Cordova Theater (Pullman Foursquare Church)
Erected in 1927 as a theater showing silent films, by August 1929 the Cordova became the first venue in Pullman to show "talkies." Common to early movie theaters whose designs attempted to catapult theatergoers into worlds of fantasy, the Spanish Eclectic exterior and the opulent interior, with its decorative ticket booth, linked Pullman to national design trends. In 1950, the current marquee was attached to the facade, obscuring the original design but in keeping with contemporary advertising styles. The marquee has been a fixture in downtown Pullman now for more than 60 years, and movies are still occasionally shown here.
Backstory and Context
The Cordova Theater was built in 1927 by movie theater entrepreneur and real estate investor Peter William Struppler, who already owned most of the theaters in town, but wanted to add a bigger, modern one to his collection. He purchased the site in 1927 and secured a $25,000 mortgage for construction. It was the heyday of the “palace theater” era, when ornate movie houses were being built around the country, and he enlisted one of Eastern Washington’s most prominent architecture firms, Whitehouse & Price, to design it. They created a Spanish Eclectic style building; Carl Berg designed the interior. In 1938 it was expanded with a second floor and in 1950 a large, Art Deco-style marquee with neon lighting was added to the theater’s façade.1
The Cordova Theater was later bought by Milburn Kenworthy in 1958, and his family operated it for several decades.
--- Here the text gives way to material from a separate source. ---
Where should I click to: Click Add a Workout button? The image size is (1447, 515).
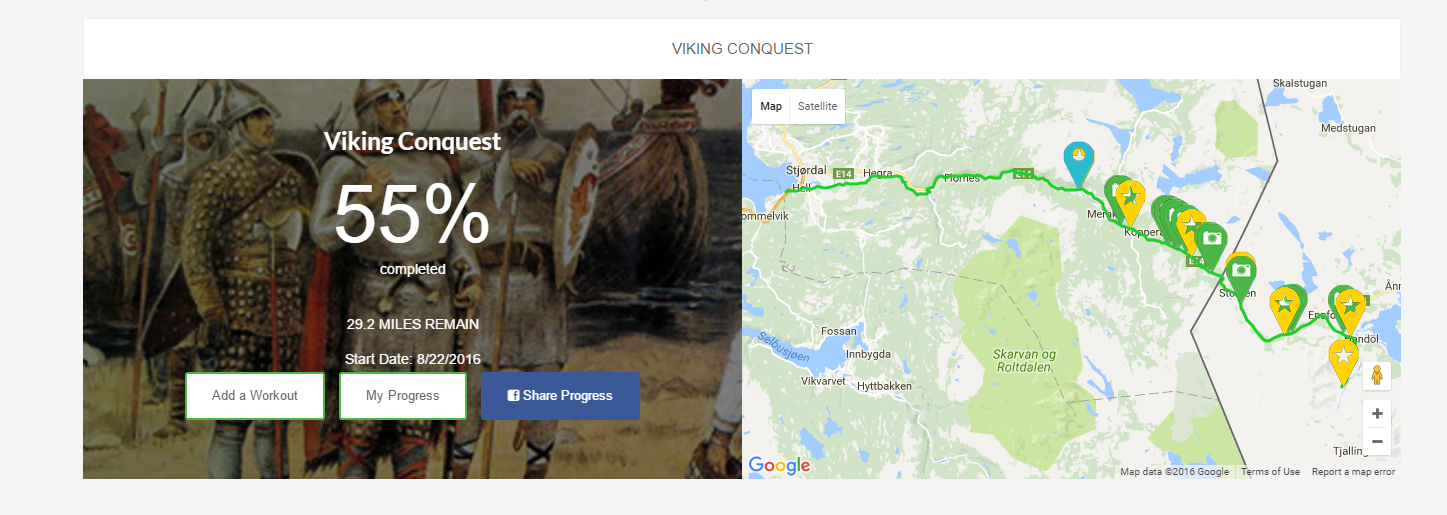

It has remained fairly well-preserved and has undergone renovations and additions; the most recent work took place in 2000, when Best Theatres replaced the seating and added a new sound system. The theater was placed on the National Register of Historic Places in 2004.
The theater appears to have stopped showing movies in 2011. The building is now used by the Pullman Foursquare Church; it is not clear when the church bought the property.